Wednesday 2 November 2016

004. The Rorschach Knight


Black: M. Camejo de Almeida - 14th CC Olympiad (Preliminaries), 2000

This was the first time the Correspondence Chess Olympiad had been conducted by the astonishing new medium known as “email”. I was on board three (for England) and made a lot of draws. My opponent in the game below was playing for Portugal.

It is also my personal record for the longest (by a long way) I've ever followed “theory”. The position after 30...Qg5 was (with a slight detour on moves 26-28) from V.Anand-A.Beliavsky, Madrid 1998. At this point I deviated (from Anand's 31 Neg6) with 31 Bxc5, but this too was following theory – specifically, a line given in MegaBase (by either Anand or Wedberg) through to 38...Ke7, assessed as “with compensation” (for Black, who is a pawn down), which seemed reasonable in view of Black's active bishop and king. Nevertheless, I managed to grind out a win.
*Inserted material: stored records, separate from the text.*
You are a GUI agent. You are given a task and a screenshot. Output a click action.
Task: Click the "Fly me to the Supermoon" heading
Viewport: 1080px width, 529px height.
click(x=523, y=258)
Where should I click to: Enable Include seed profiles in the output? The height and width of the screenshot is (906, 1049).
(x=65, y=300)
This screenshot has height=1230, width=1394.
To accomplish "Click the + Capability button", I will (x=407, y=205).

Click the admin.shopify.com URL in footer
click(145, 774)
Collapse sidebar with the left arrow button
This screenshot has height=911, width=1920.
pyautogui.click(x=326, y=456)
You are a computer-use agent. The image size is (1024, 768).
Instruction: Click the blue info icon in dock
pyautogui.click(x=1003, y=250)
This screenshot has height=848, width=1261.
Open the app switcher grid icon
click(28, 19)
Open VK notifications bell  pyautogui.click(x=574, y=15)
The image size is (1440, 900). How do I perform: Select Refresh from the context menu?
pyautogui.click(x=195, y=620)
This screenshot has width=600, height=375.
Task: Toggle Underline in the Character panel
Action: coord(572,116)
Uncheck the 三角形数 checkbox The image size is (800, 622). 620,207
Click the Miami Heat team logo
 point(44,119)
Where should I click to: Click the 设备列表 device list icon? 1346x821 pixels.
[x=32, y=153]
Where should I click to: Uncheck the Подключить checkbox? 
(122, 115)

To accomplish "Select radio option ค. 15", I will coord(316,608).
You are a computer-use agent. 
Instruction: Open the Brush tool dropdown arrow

My analysis of this endgame was quite comprehensive. Whether that analysis is correct or not is another question, but my notes do indicate several things (which, again, may or may not be correct):
— 40...Kc5 “?!”. Rather than going towards the queenside, albeit temporarily, centralizing the king at once with 40...Ke5 seemed better.
— 46...g5 “!?”. In other words, not necessarily bad. All the same, I might have preferred 46...Ke5 again.
— 50...gxh4 “?”. Here I reckoned that 50...Bf7 would have held. Whereas after 50...gxh4, White has the strong plan Kf4, Ng6, Kg3, Kh4, Kh5 and Kxh6.
— 61 g5+ “+-”. With the added comment: “since Black cannot prevent the pawn reaching g7”. Which is correct, since the Lomonosov tablebases now tell me it's mate in 32.

But perhaps the most intriguing aspect of the game comes in the sideline 70...Ka4 71 Kg6 Bg8 72 Kf6 Bh7 73 Ke7 Bg8 74 Kf8 Bh7 75 Ne8 Kxa3 76 Nf6 (and wins). White's lone knight has clearly done a lot of work – in fact it has made 24 moves so far. For this type of situation, ChessBase offers a Special Annotation: “Piece Path”, which maps all of a designated piece's moves on a small insert. Running that function on this knight produces the following picture:



Well, isn't that nice. The symmetry created by the knight's peregrinations is almost a Rorschach inkblot test.